Segurança Alimentar

Biosegurança Alimentar: Organismos Geneticamente Modificados

Por a 10 de Novembro de 2006 as 12:03

joaquim dias

A manipulação genética de organismos superiores é algo que o Homem tem vindo a fazer desde há milhares de anos com o intuito de satisfazer as suas necessidades e interesses. Procedeu ao melhoramento de plantas, através da selecção de sementes, ao cruzamento de espécies relacionadas, resultando por vezes, na criação de um novo ser, mas sempre dentro dos limites impostos pelas barreiras naturais que cada organismo apresentava. Com o avanço da engenharia genética, foi possível obter fragmentos de ADN de determinados organismos e introduzi-los numa outra molécula de ADN de um organismo completamente diferente. O resultado é um ADN recombinado artificialmente, que vai fazendo várias cópias à medida que a célula onde foi introduzido se vai dividindo, permitindo ao organismo um desenvolvimento e características, que de uma forma natural era impossível tê-las – Organismo Geneticamente Modificado (OGM).

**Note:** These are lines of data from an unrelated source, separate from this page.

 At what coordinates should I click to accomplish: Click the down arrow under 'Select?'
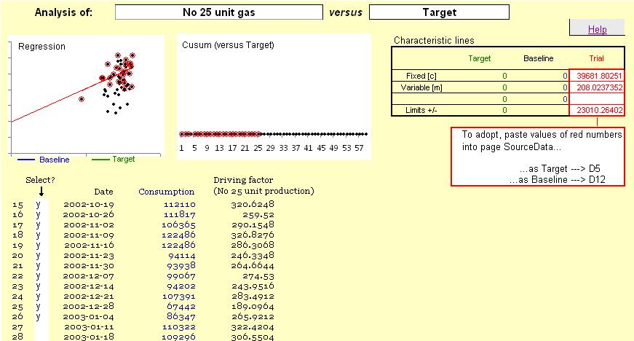coord(41,192)
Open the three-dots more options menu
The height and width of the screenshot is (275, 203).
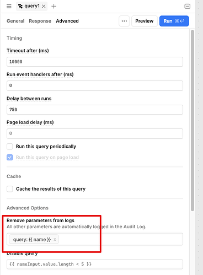[x=124, y=21]
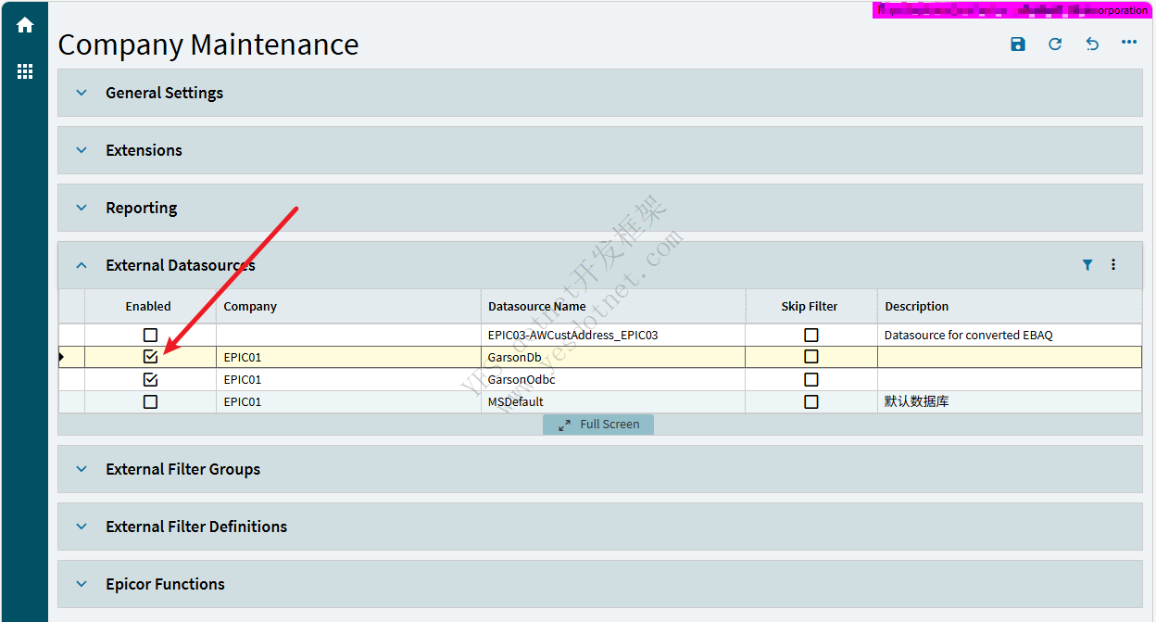Click the Company column header

(250, 307)
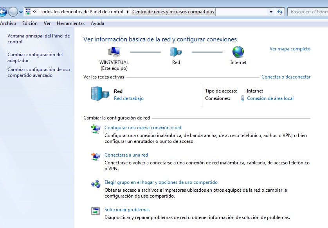
Task: Click the Conectar o desconectar link
Action: pos(286,77)
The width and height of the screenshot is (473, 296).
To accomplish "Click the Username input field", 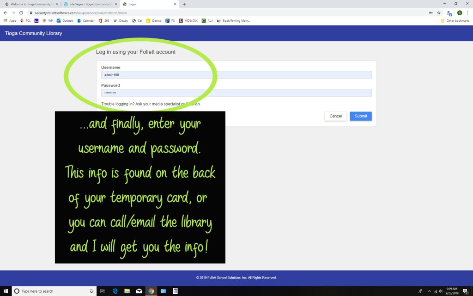I will tap(236, 75).
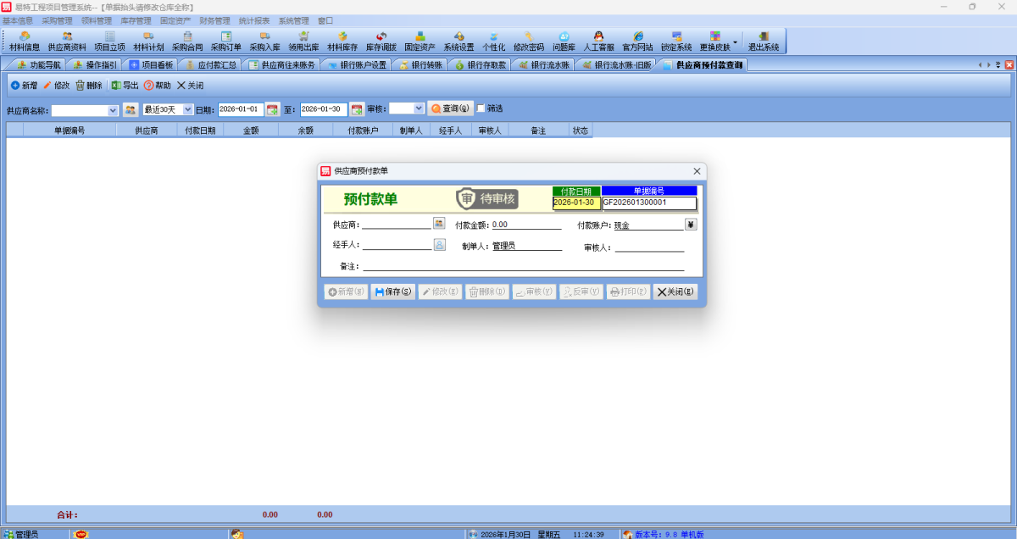The image size is (1017, 539).
Task: Open 人工客服 from the toolbar
Action: point(598,41)
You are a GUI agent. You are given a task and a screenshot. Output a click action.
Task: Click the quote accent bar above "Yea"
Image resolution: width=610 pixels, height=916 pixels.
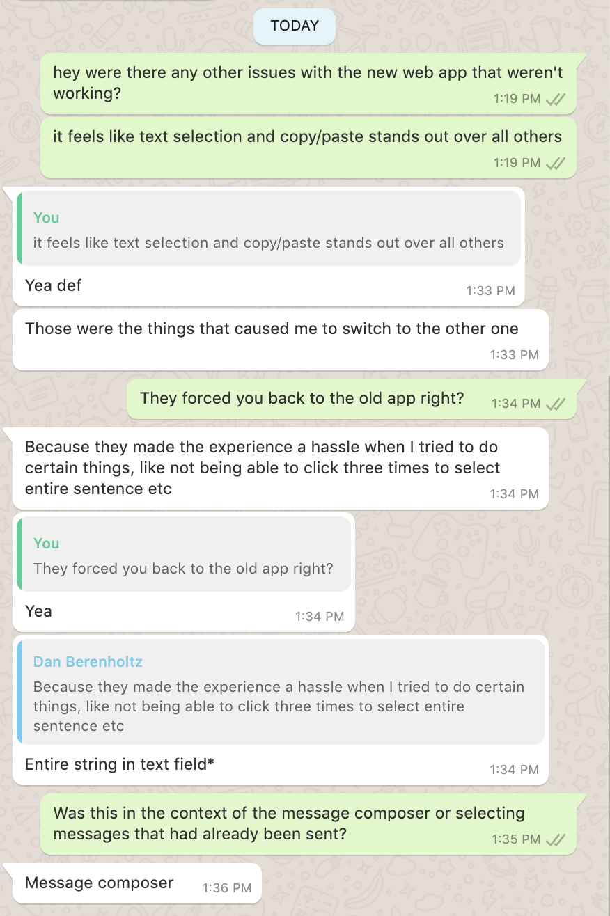pos(19,555)
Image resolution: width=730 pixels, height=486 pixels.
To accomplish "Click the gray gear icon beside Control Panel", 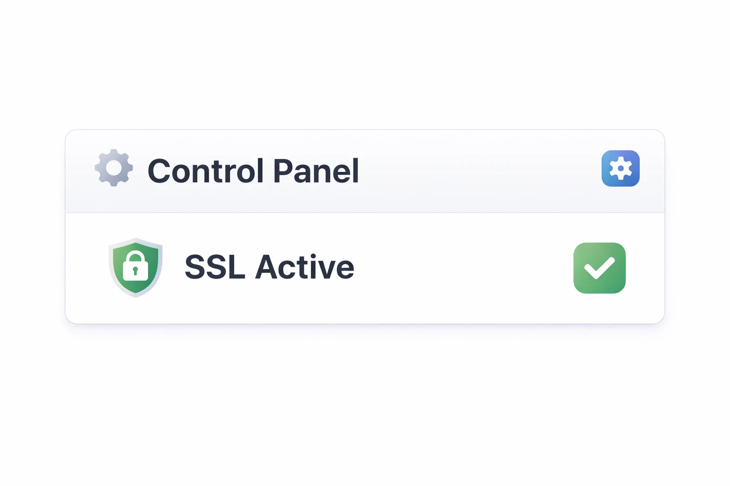I will coord(114,168).
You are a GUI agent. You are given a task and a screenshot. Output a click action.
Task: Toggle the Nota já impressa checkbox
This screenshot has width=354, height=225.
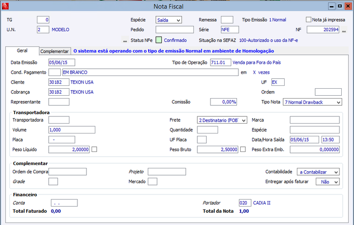point(309,20)
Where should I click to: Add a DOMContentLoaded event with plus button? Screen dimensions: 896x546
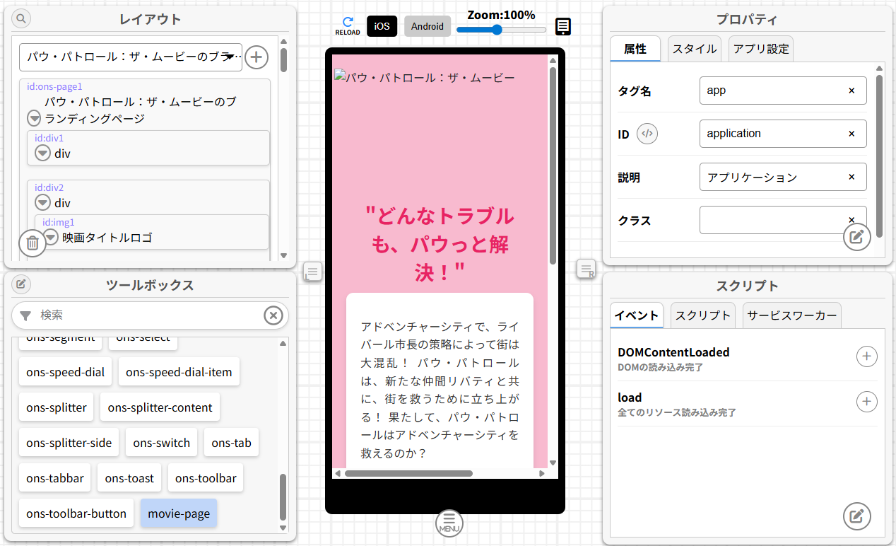click(x=867, y=356)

O impacto que os OGM têm sobre a biossegurança alimentar tem gerado muita controvérsia e receio. Biossegurança é o uso sustentável do meio ambiente, dos produtos biotecnológicos e as suas relações com a saúde humana. Os potenciais riscos que os OGM poderão ter ao nível da segurança alimentar ainda não são totalmente conhecidos, pois criar alimentos que contenham genes de organismos que nunca serviram de alimento ou combinações genéticas nunca antes existentes na natureza, pode ter como consequência a introdução, na cadeia alimentar humana, de novas proteínas e metabolitos que poderão ser tóxicas ou alergénias.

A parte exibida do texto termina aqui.